ドメスティック・バイオレンスの被害者たちを救済するアメリカのNGO・Sojourner Family Peace Centerが製作した啓発ポスターをご紹介。

身近な家族から暴力や暴言を受けた人々が、シルエットとなって登場。実際に受けた内容や、救済されたことで感じたことを、グラフィティのような書体で書き記したのです。
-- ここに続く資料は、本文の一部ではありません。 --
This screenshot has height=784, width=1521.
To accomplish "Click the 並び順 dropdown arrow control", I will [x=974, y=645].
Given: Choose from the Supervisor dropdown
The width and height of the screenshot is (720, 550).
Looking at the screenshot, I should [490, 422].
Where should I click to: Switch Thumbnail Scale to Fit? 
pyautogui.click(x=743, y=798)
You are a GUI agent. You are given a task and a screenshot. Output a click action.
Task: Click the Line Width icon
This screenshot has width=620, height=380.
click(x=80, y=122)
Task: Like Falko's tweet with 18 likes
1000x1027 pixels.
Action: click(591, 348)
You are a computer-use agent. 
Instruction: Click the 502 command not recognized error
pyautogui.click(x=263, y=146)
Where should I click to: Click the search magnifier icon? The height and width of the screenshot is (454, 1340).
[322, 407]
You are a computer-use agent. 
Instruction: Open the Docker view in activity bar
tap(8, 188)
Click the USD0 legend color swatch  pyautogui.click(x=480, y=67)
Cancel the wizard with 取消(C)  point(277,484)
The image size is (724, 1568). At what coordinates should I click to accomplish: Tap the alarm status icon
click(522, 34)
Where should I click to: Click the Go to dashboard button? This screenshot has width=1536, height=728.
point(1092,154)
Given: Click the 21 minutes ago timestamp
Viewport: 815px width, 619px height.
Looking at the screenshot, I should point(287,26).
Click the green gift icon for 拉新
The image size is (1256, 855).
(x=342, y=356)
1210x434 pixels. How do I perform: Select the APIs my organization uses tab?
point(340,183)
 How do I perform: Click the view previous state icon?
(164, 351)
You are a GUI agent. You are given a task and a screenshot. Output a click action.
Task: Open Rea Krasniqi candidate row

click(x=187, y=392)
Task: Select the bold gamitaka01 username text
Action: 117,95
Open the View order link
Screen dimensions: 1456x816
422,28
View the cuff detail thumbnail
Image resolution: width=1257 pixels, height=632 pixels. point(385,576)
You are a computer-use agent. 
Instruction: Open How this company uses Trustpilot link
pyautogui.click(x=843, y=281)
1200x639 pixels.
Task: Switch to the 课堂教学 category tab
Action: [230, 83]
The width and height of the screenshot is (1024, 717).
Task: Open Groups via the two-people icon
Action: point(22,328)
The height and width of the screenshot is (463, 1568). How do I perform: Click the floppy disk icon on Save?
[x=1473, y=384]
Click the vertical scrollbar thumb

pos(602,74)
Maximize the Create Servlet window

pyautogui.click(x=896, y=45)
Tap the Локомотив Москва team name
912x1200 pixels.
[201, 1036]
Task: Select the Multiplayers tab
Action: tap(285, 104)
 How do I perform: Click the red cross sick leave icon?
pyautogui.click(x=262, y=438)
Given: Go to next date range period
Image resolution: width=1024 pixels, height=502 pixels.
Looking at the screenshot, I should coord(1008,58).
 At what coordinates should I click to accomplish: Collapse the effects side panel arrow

「私は逃げられなかった。『逃げたら、私と私たちの息子を殺す。』そう彼が言ったから。」

Until She Can

「彼は私に『自分は価値のない人間だ』と思い込ませていたのです。」

Until She Can

「彼は私を押し倒し、殴りつけ、首を絞め続けた。娘が泣き叫ぶその横で。」

Until She Can

「『赤ちゃんが出来れば変わる』彼の家族はそう言った。そうであってほしかった。でも妊娠中の6ヶ月、彼は私の首を押さえて何度も壁に叩きつけた。」

Until She Can

語る人々の顔は紫色に塗りつぶされ、その表情をうかがい知ることはできません。しかし、なぐり書きされた数々の「暴力の跡」から、ドメスティック・バイオレンスがその人自身を大きく変えてしまったこと、そしていまもタトゥーのようにその記憶にとらわれ続けていることが伝わってきます。暴力を受け続けると、それが自分のアイデンティティであるかのように刷り込まれてしまうのです。

ポスターには、「その後」を迎えた人も登場します。

「ずっと辛かった。でも、自分で背負い込む必要がないんだと知って、とても心が自由になった。」

Until She Can

相手からの呪縛から逃れ、やっと自分を取り戻すことができた。センターに相談し、ケアを受けることで、生き延びる道が開ける──。相談窓口の連絡先とともに、ポポスターはこうしたメッセージも伝えています。

ポスターの掲出場所は、バス停や高速道路といった、数々の「通り道」。危害を加える家族と行動しているとき、つかのまに解放されているとき、このポスターが届くべき人の目に留まるように──。そんな願いも伝わってきます。

家庭の壁に隠された「声なき声」に寄り添い、自分の人生を取り戻すための道標を示す。一度見たら忘れられない、強烈な啓発ポスターでした。